Saramago diz adeus a Granada

Fernando Valverde

Em Granada (Espanha)

  • Divulgação

    Escritor José Saramago beija a mão de Pilar Del Río

    Escritor José Saramago beija a mão de Pilar Del Río

Pilar del Río, viúva do Nobel português, abandona a fundação cultural criada em sua cidade natal e pede a retirada do nome do escritor

José Saramago gostava das árvores. Gostava de seu tato misterioso e também de sua memória, o modo como seu avô as abraçou quando pressentiu sua morte, aquela despedida tão cheia de sabedoria que brotou de um homem que não sabia ler nem escrever, mas que foi capaz de entender a vida e suas encruzilhadas.

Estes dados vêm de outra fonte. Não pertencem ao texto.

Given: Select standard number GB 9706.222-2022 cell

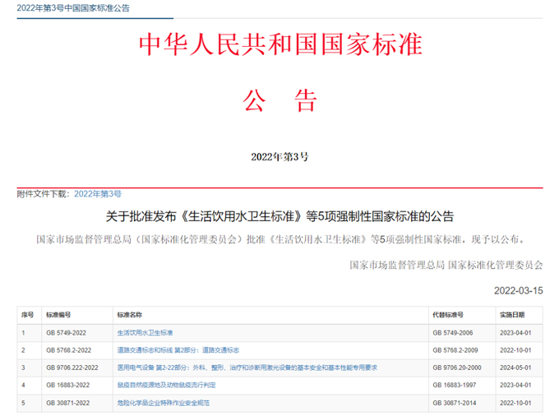Looking at the screenshot, I should 72,367.
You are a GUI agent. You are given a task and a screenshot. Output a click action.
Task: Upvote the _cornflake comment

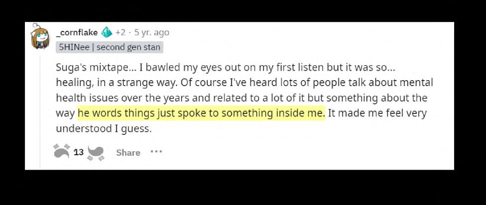pyautogui.click(x=62, y=151)
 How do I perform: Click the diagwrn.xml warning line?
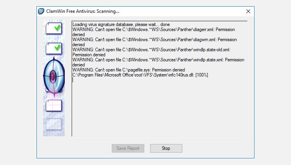tap(154, 42)
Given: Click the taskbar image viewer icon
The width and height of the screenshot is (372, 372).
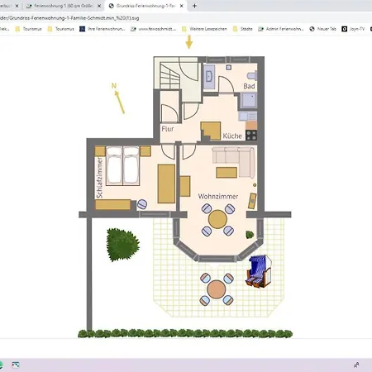Looking at the screenshot, I should pyautogui.click(x=16, y=365).
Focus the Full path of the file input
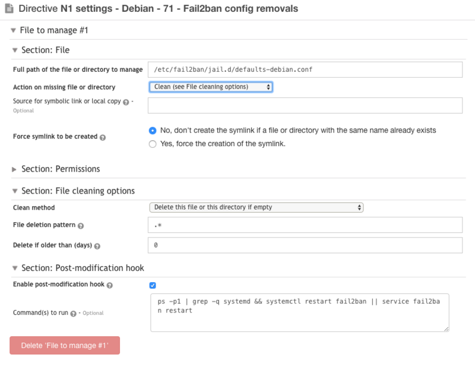 pyautogui.click(x=305, y=69)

No norte da província de Granada, sobre um rochedo distante do resto do mundo, encontra-se o povoado de Castril. O destino, o acaso, o amor, a literatura... todos devem ter contribuído para que o caminho de Saramago conduzisse de maneira irremediável àquele lugar. Hoje, muitos anos depois, se conheceram os motivos pelos quais esse caminho, além da morte do escritor, vai se transformar em um beco escuro.

A viúva de Saramago, Pilar del Río, artífice dessa estreita e frutífera relação entre o escritor e a localidade, comunicou sua saída do patronato da fundação (também integrado pela Universidade de Granada) e a retirada do nome de José Saramago. Ela o fez em cartas escritas por seu irmão, Jesús del Río, dirigidas ao presidente da câmara de deputados de Granada, Sebastián Pérez, e ao novo prefeito da localidade, Miguel Pérez Jiménez (PP). Na prática, as duas cartas são o certificado de óbito da fundação, embora tenha se tratado de uma morte intermitente que agora se concretiza.

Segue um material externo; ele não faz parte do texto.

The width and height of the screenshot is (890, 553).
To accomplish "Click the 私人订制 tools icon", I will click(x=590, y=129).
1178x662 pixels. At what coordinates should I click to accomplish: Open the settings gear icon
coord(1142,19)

"É desejo de Pilar del Río que se arbitrem os trâmites necessários para a mudança de denominação da Fundação Centro José Saramago, eliminando o nome do escritor, e que seja dada baixa como vocal do patronato da mesma", consta nas duas missivas, datadas de 21 de dezembro.

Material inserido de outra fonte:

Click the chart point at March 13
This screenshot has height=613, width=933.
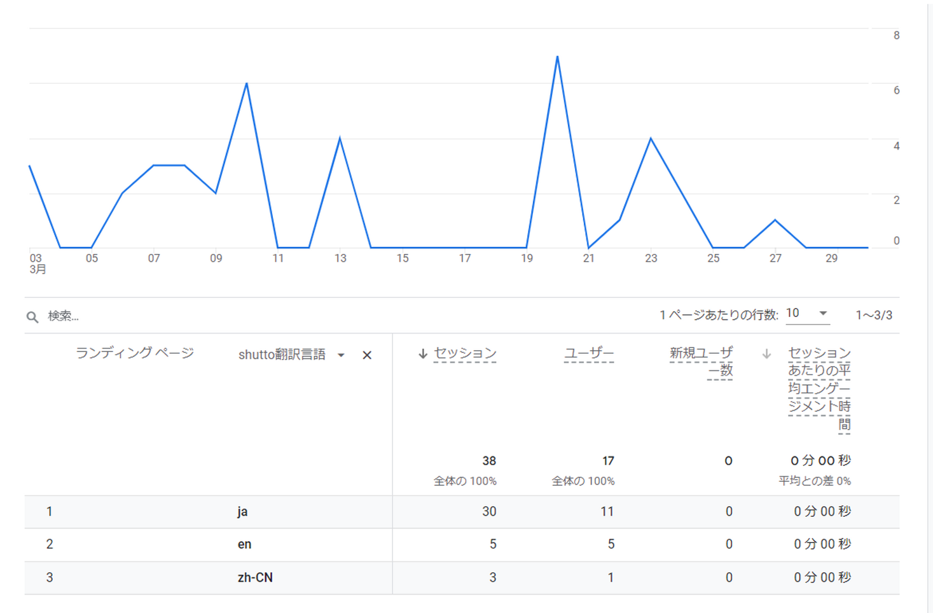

Os verdadeiros motivos da ruptura nem são ocultos nem edulcorados na carta redigida por Jesús del Río, que também é patrono da entidade. Depois de ser nomeado presidente da câmara provincial, Sebastián Pérez (PP) denunciou diferentes irregularidades na gestão da instituição por parte da equipe anterior de governo, do PSOE. Entre elas encontrava-se a fatura de um bufê que estava pendente de pagamento e que, segundo Pérez, foi oferecido como banquete depois do casamento do escritor com Pilar del Río. "É algo que não vale a pena nem desmentir. Qualquer um que conhecesse José sabe perfeitamente que isso não é verdade. Mancharam seu nome com uma mentira imperdoável", explicou Jesús del Río. Nas duas cartas enviadas se menciona "o mal-estar existente na família granadina de José Saramago e Pilar del Río diante das notícias falsas divulgadas por um alto responsável de sua instituição, relativas a faturas pendentes no seio do valor da Fundação Centro José Saramago no valor de 9 mil euros, sobre um suposto banquete de casamento."

Nas palavras da família, a câmara deveria ter entrado em contato com ela para dispor de "uma informação prévia e rigorosa" que tivesse evitado a "divulgação de falsidades e o dano à imagem de Saramago", concluem.

Dentre todas as árvores, Saramago gostava das frutíferas. Em Castril plantou uma cerejeira no dia em que inauguraram em sua honra o parque Pequenas Memórias. A poucos metros do seu encontra-se outro, chamado o Arvoredo Perdido, em homenagem a Rafael Alberti. Em pouco tempo, Castril, que foi sede do Festival Sete Sóis Sete Luas graças a Saramago, havia conseguido um prestígio cultural do qual vai se desfazer de um golpe.